## WORK TO BE COMPLETED
Count the lines of the items below that contain the string "width", treating uppercase and lowercase as different, and reply with the number alone.

+++

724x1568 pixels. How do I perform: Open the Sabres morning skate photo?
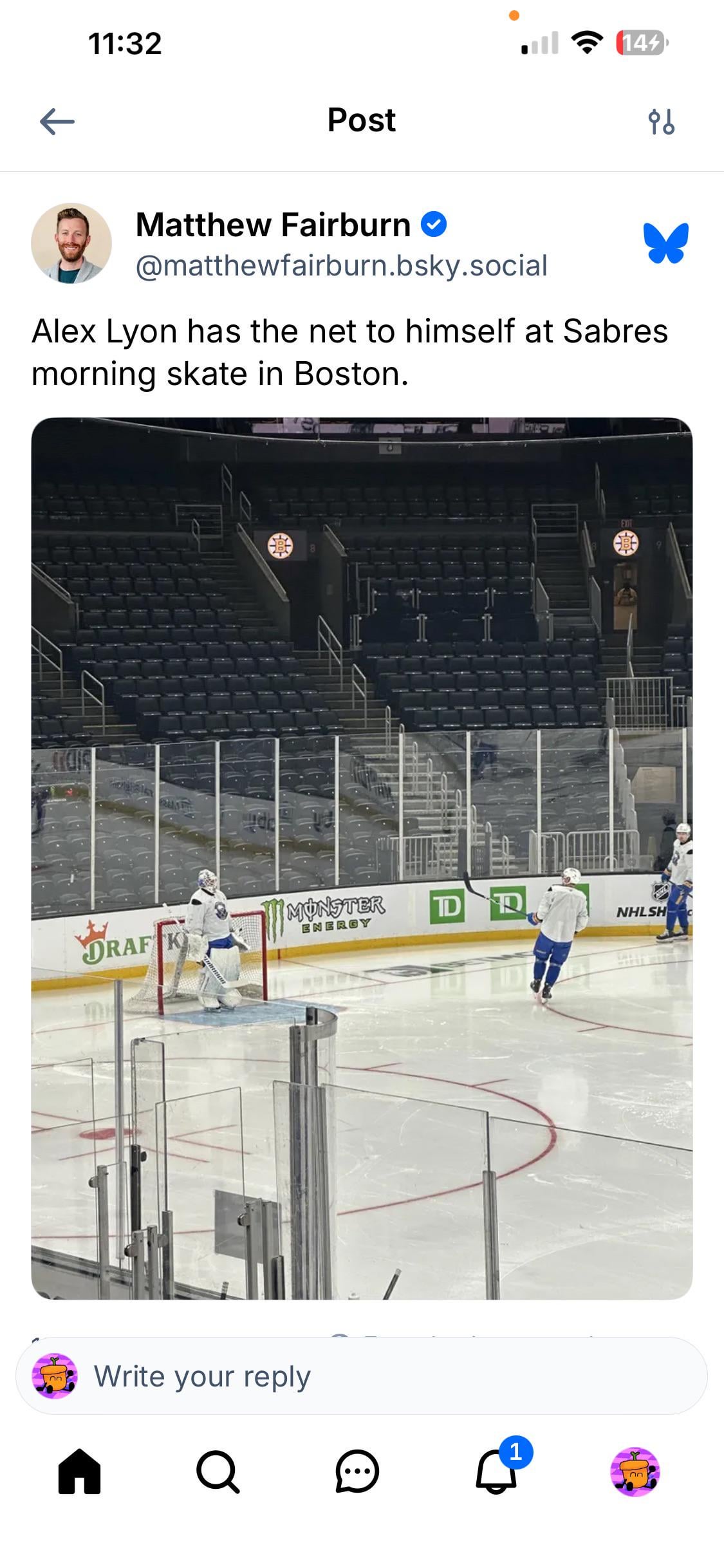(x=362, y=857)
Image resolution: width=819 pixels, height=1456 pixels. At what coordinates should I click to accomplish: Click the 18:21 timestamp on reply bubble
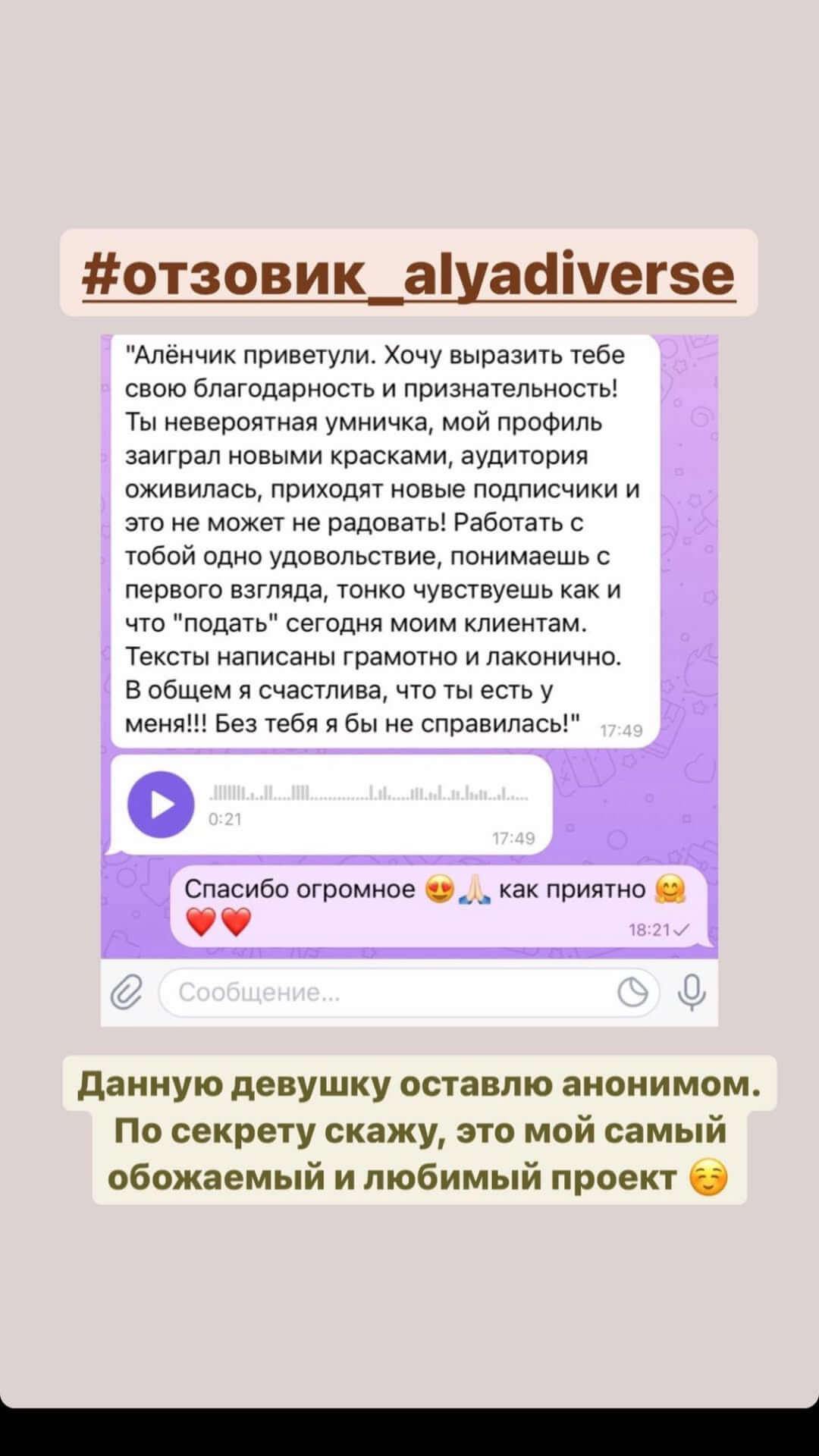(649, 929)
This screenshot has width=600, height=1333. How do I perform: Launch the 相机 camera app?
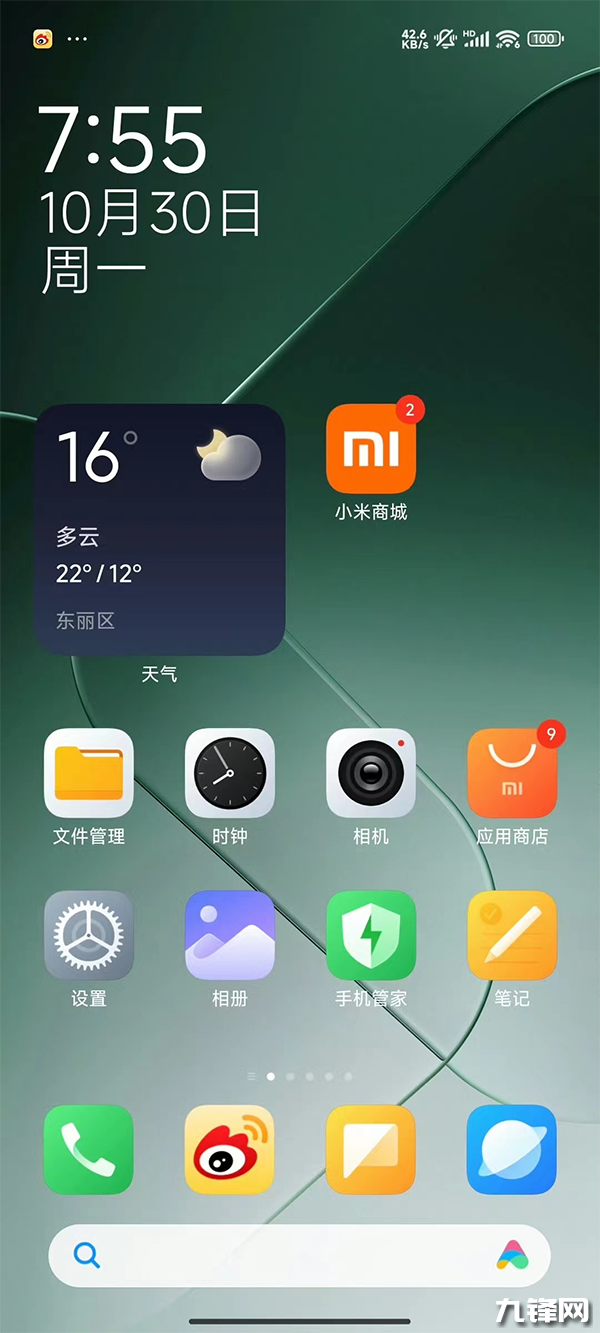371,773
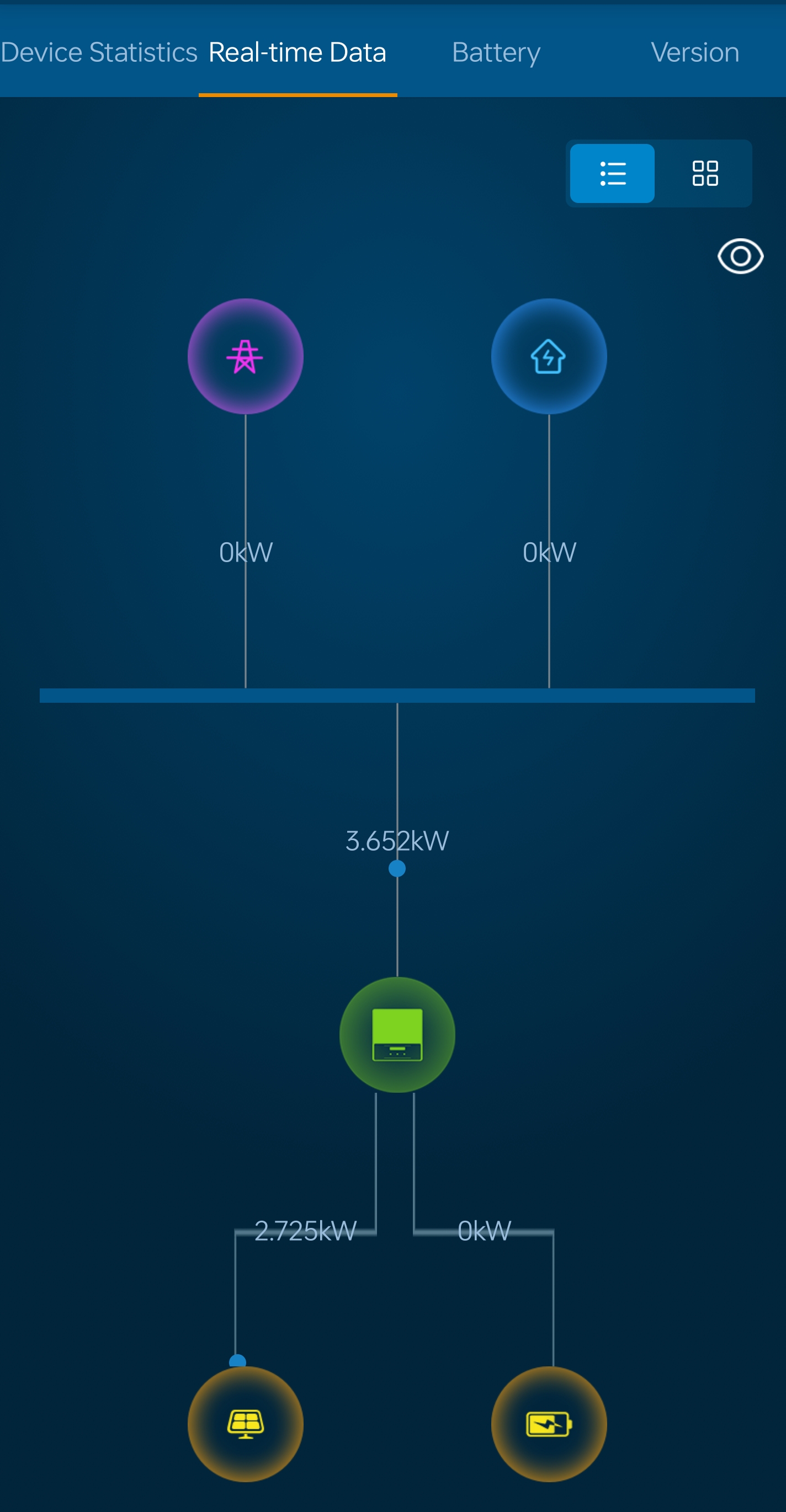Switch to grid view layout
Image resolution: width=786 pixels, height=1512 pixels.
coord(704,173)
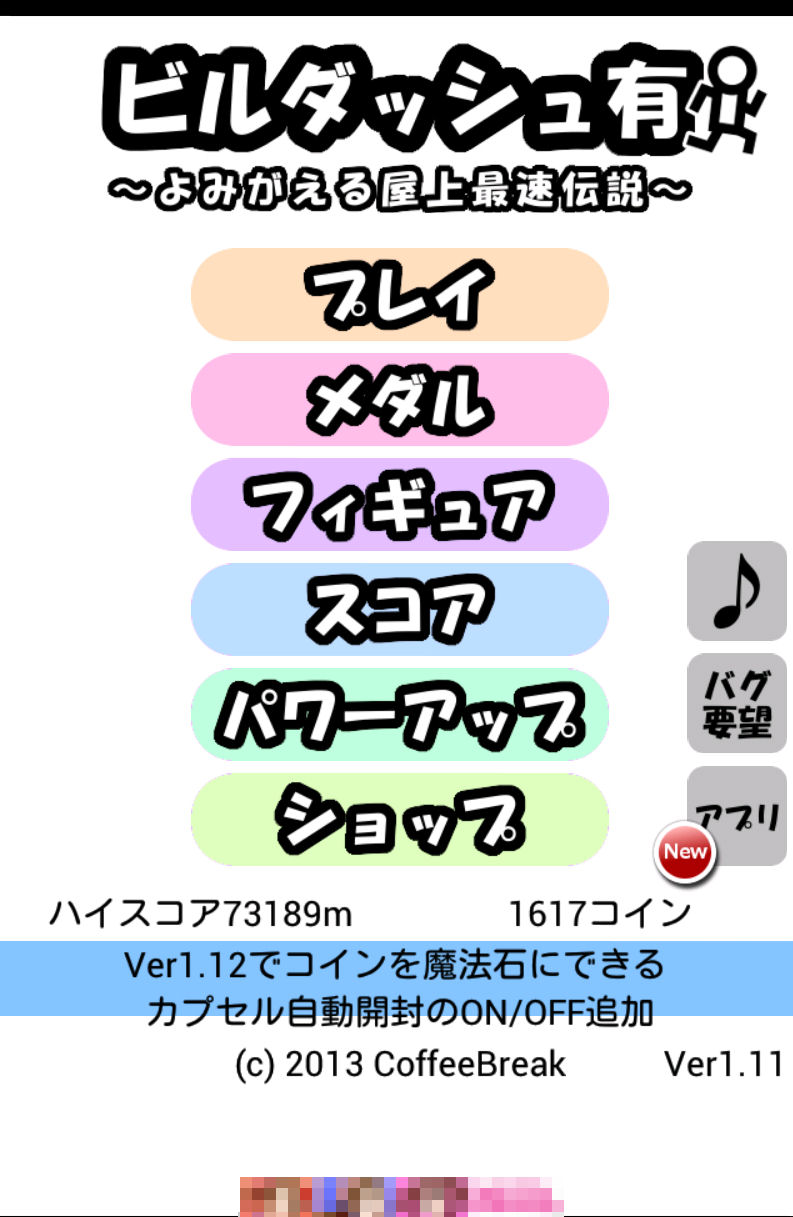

+++

## SOLVED PROBLEM
3